======== DATASET RECORDS ========
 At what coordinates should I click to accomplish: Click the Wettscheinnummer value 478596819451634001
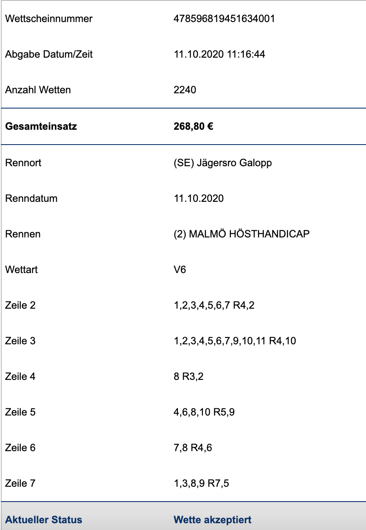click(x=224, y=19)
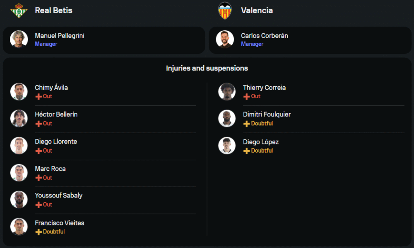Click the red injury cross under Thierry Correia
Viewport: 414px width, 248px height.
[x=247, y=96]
========
> [EXERCISE BRIEF]: Render the entries as a Markdown table with a "Row" column numbering each line and a "Line" column holding its text, skipping blank lines. Leave the pictures out.

> [WORKED SOLUTION]:
| Row | Line |
|---|---|
| 1 |  At what coordinates should I click to accomplish: Click the Wettscheinnummer value 478596819451634001 |
| 2 | click(x=224, y=19) |
| 3 | Click the red injury cross under Thierry Correia |
| 4 | Viewport: 414px width, 248px height. |
| 5 | [x=247, y=96] |